Tomek Tryzna - Fräulein Niemand
Marysia ist ein naives und nicht besonders intelligentes Mädchen aus armen Verhältnissen, deren Familie vom Land in die Stadt zieht. Die Fünfzehnjährige steht kurz vor ihrem Schulabschluss, muss aber jetzt noch einmal die Schule wechseln. Als neue, ärmlich gekleidete und nicht sehr wortgewandte Schülerin hat sie es dort schwer, bis sich Mitschülerin Kasia ihrer annimmt.
Kasia lebt in einer großen Wohnung und hat alle Annehmlichkeiten, von denen Marysia bisher nicht einmal wusste, dass sie sie vermisst. War sie doch bisher in ihrer kleinen Welt zufrieden, in der sie sich um ihre zahlreichen Geschwister und den alkoholabhängigen Vater kümmerte, tut sich ihr durch die Freundschaft mit Kasia eine neue Welt auf. Das Mädchen hat Geld und musikalisches Talent, aber auch ein Geheimnis: in ihr lebt Dshigi, ein monsterähnlicher Junge, der sie zu bösen Taten anstiftet und Ausdruck ihrer Grausamkeit ist.
Dann beginnt auch noch Ewa, ein anderes Mädchen aus Marysias Klasse, sich für sie zu interessieren. Auch Ewa ist reich, schön und lebt in einer vollkommen anderen Welt. Ewa bringt Marysia bei, wie sich Dekadenz, Spott und Machtspiele auswirken…
In ihrer Naivität fragt sich Marysia nicht, warum diese zunächst so boshaften, aber verführerischen Mädchen sich für sie interessieren, und als sie es bemerkt, ist es längst zu spät…
„Fräulein Niemand“ wurde mir mit wärmsten Empfehlungen geschenkt. Der Roman ist einer der erfolgreichsten polnischen Romane der 90er Jahre, wurde bereits verfilmt und in zahlreiche Sprachen übersetzt.
Der Erzählstil ist zu Beginn gewöhnungsbedürftig, Marysia spricht in ihrer zunächst einfältigen, kindlichen Sprache als Ich-Erzählerin. Mit ihrer Wandlung ändert sich aber auch der Stil des Buches, was sehr schön die Weiterentwicklung des Mädchens wiedergibt. Marysia ist auch nicht immer eine sympathische Figur, oft will man sie schütteln und ihr einen Spiegel vorhalten und ihr zeigen, was mit ihr geschieht, aber innerhalb des Kosmos des Buches sind ihre Taten nachvollziehbar.

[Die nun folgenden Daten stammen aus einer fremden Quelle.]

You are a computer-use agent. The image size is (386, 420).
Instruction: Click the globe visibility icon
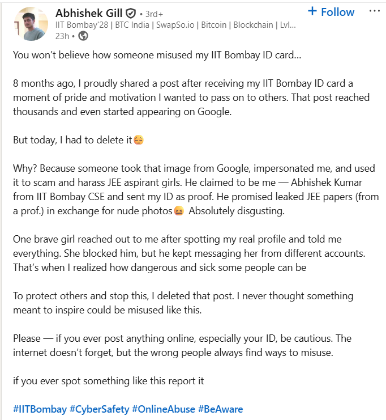point(83,36)
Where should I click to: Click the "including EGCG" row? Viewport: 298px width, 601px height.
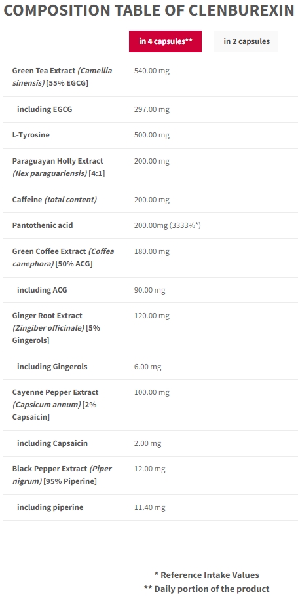pos(151,109)
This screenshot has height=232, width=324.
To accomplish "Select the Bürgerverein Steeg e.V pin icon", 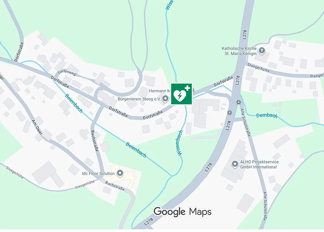I will 165,99.
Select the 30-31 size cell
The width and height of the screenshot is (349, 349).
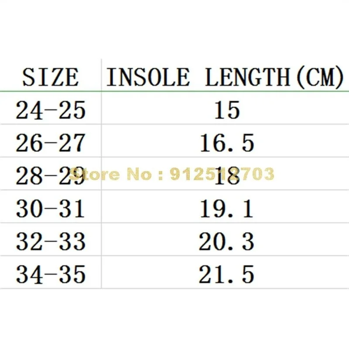coord(51,209)
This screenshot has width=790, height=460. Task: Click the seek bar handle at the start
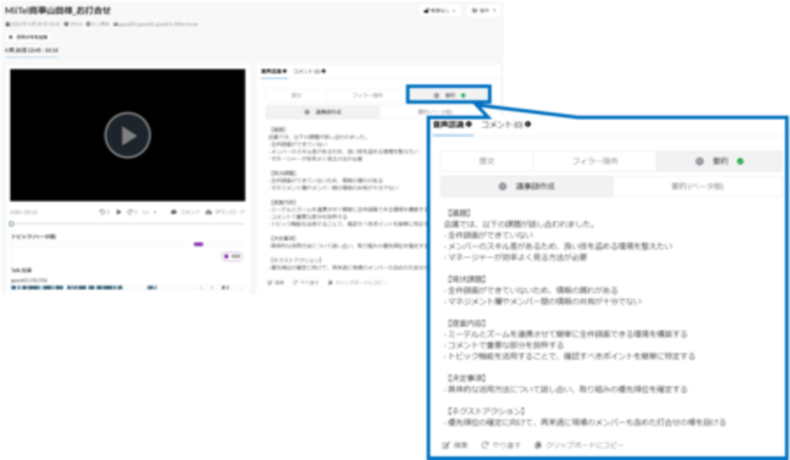click(12, 224)
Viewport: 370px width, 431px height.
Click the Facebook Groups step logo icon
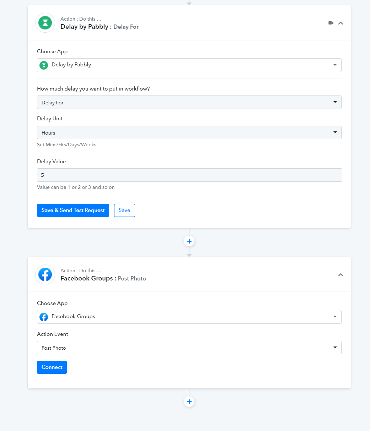coord(45,274)
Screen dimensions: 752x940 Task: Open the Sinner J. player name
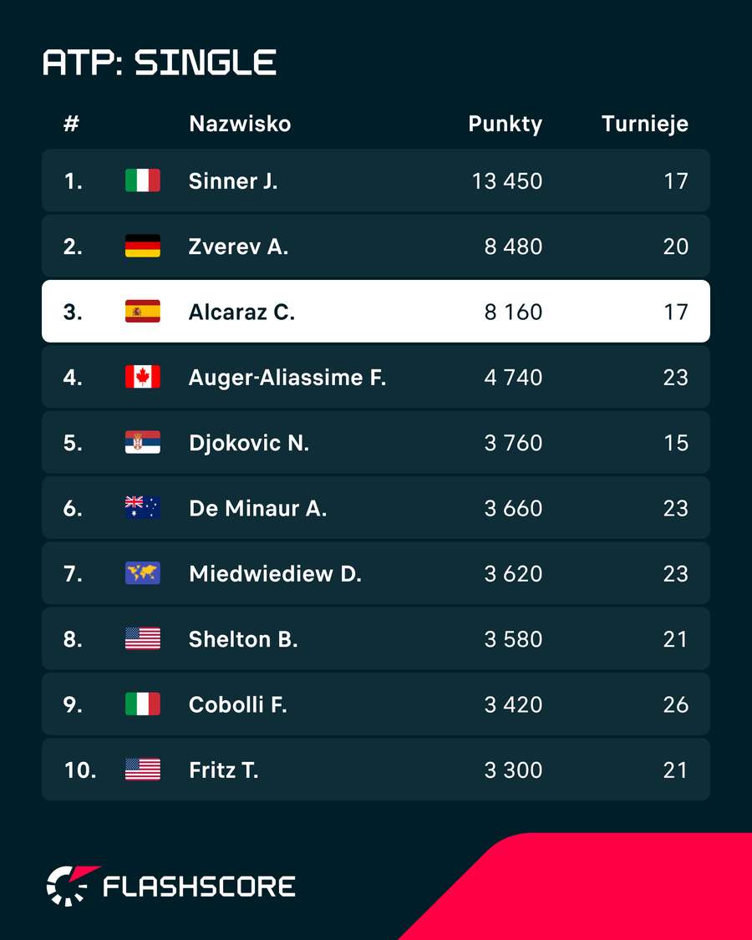pos(233,180)
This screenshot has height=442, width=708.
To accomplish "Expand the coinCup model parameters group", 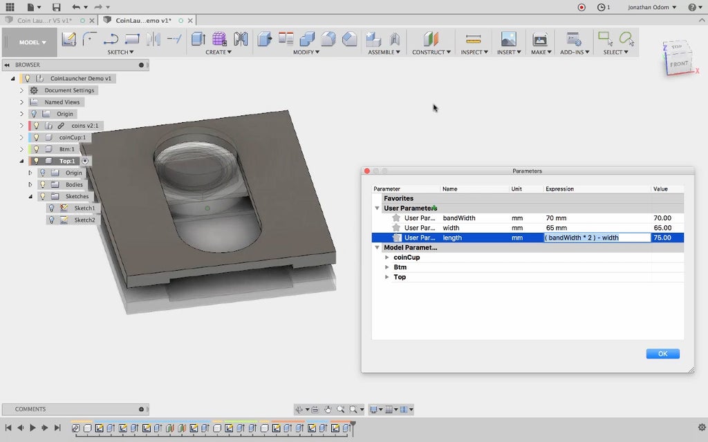I will [387, 258].
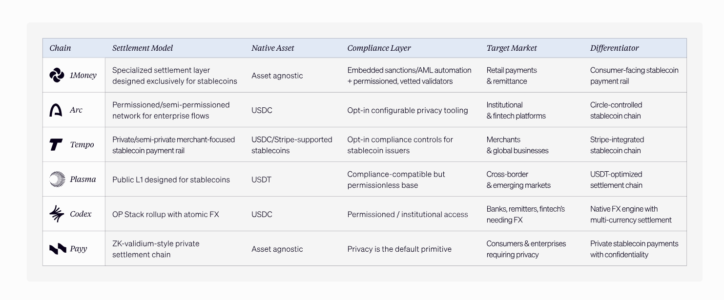Click the Tempo T logo icon

click(x=56, y=145)
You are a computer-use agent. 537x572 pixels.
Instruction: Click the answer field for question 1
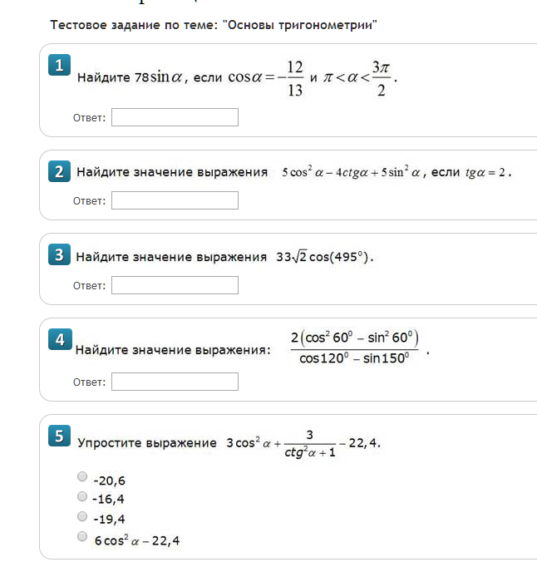pyautogui.click(x=175, y=117)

Die Schülerin lebt zu großen Teilen in einer oft düsteren Fantasiewelt, die ohne Überleitung mit der Realität verschwimmt, und genau darin sehe ich die Stärke des Romans. Auch in Kasia und Ewa brodelt das Unheimliche, ein dunkler Horror kratzt immer wieder an der Oberfläche und verleiht der ganzen Geschichte, die doch eigentlich nur von einer Freundschaft unter Schülerinnen handelt, etwas Grausames. Wie genau sich das gestaltet, kommt erst zum Schluss heraus, aber die Anspielung des Klappentextes auf „shakespearesche Leidenschaft und Intrigen“ ist durchaus berechtigt.
Ein wunderbares Buch, das ich gerne gelesen habe.